- **Given entries**:

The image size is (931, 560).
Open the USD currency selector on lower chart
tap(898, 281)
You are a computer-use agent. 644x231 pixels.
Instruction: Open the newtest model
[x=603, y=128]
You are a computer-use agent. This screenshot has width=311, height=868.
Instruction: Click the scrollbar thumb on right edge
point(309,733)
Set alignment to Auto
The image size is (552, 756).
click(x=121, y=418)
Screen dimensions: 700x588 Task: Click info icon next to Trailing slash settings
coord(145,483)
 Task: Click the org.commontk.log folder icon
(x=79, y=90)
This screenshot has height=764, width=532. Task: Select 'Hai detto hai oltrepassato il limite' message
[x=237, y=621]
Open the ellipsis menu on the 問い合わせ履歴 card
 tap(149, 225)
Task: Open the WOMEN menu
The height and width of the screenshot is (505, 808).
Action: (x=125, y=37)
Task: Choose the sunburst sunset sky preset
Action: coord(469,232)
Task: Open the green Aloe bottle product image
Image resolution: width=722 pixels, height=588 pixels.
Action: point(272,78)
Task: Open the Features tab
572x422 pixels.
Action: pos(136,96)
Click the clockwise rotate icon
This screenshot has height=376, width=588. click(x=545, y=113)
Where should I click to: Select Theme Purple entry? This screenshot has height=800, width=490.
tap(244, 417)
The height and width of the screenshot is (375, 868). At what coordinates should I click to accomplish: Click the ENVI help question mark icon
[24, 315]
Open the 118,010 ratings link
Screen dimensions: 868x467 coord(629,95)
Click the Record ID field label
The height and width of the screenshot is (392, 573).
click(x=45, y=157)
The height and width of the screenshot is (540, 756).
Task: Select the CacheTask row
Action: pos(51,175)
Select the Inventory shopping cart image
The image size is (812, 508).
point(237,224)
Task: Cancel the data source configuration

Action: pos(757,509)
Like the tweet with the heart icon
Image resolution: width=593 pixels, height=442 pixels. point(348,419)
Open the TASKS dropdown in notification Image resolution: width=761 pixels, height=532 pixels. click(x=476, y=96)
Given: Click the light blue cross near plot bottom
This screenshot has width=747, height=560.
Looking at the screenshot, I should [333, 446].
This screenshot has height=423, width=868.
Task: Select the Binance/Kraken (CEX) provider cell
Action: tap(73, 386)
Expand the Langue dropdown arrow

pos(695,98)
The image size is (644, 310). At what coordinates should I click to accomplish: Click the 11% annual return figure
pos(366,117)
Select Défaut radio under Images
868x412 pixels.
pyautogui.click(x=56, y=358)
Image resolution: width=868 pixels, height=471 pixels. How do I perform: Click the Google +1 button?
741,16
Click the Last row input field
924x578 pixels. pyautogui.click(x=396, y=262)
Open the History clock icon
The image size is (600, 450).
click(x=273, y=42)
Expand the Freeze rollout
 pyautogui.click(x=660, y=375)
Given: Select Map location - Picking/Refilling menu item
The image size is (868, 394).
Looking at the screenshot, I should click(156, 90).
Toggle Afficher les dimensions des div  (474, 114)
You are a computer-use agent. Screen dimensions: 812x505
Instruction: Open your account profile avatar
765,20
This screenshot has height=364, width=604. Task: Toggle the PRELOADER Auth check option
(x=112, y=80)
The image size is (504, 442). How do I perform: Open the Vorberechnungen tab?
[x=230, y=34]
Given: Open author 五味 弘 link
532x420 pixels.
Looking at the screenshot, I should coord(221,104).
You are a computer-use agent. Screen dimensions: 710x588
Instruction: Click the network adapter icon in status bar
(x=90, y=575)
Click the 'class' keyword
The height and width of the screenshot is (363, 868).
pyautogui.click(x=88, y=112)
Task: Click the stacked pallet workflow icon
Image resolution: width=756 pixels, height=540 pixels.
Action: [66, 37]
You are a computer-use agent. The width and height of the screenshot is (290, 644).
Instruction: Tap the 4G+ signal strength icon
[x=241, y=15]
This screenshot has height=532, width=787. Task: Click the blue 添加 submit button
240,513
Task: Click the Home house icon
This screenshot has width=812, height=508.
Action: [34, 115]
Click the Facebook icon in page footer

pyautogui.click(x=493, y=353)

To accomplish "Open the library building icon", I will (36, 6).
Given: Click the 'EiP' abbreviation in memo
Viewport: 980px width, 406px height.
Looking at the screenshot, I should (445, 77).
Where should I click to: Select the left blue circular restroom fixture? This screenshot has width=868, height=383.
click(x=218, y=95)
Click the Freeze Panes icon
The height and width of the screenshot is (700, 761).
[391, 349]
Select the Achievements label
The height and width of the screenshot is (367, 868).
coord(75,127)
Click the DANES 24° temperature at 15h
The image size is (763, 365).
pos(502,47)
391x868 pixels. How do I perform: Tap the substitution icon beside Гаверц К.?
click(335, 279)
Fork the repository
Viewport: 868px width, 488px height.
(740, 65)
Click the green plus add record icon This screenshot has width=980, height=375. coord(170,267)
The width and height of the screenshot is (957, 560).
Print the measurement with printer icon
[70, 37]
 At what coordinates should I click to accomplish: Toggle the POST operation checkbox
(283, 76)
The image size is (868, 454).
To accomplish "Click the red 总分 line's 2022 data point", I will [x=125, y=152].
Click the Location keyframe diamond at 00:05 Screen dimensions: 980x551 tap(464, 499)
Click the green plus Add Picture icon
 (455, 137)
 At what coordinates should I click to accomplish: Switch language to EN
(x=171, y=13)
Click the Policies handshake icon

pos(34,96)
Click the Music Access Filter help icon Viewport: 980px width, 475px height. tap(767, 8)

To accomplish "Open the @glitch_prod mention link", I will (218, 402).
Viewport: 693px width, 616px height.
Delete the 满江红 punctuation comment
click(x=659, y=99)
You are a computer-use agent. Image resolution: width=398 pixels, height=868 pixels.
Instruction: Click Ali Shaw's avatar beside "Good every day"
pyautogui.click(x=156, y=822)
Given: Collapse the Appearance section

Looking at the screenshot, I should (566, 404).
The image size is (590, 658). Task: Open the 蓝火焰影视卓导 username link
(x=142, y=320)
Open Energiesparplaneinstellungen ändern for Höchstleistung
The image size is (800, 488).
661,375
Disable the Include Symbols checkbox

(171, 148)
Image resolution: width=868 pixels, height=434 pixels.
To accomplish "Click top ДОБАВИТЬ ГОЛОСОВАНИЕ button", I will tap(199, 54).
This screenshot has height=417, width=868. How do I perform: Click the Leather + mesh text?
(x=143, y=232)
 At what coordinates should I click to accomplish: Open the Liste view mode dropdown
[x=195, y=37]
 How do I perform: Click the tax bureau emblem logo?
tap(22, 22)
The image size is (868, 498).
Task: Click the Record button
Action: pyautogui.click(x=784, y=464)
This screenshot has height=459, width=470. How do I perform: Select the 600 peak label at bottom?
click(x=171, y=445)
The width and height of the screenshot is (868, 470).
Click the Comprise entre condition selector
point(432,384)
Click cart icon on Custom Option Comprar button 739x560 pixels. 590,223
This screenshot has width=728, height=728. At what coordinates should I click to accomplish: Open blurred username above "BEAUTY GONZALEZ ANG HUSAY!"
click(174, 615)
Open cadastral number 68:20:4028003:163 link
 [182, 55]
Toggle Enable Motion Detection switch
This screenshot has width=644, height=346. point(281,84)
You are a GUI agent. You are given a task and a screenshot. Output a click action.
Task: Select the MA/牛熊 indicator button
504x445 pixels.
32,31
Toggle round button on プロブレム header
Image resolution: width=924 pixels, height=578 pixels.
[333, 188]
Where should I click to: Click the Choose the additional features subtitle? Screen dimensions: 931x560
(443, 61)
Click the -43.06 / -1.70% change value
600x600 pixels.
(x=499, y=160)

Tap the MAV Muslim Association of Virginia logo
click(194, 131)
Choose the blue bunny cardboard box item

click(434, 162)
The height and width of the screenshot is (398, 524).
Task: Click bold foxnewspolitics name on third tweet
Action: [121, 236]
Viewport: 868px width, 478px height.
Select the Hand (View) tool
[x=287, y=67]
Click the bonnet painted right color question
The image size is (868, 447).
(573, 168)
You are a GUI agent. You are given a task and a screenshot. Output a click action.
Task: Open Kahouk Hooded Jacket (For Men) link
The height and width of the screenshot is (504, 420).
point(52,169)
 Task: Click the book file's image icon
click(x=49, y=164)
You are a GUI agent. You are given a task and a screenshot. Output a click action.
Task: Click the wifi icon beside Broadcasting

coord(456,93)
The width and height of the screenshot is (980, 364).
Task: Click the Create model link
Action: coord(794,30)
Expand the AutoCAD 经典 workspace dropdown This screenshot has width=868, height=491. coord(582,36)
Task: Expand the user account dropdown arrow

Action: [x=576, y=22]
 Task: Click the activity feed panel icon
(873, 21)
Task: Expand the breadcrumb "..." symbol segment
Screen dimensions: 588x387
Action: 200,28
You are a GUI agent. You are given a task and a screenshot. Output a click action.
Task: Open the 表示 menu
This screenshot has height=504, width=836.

- **What is expected**: Among the lines of the material above, find those with the word "cart". Copy each one.

- **Exercise result**:
Select the Inventory shopping cart image
Click cart icon on Custom Option Comprar button 739x560 pixels. 590,223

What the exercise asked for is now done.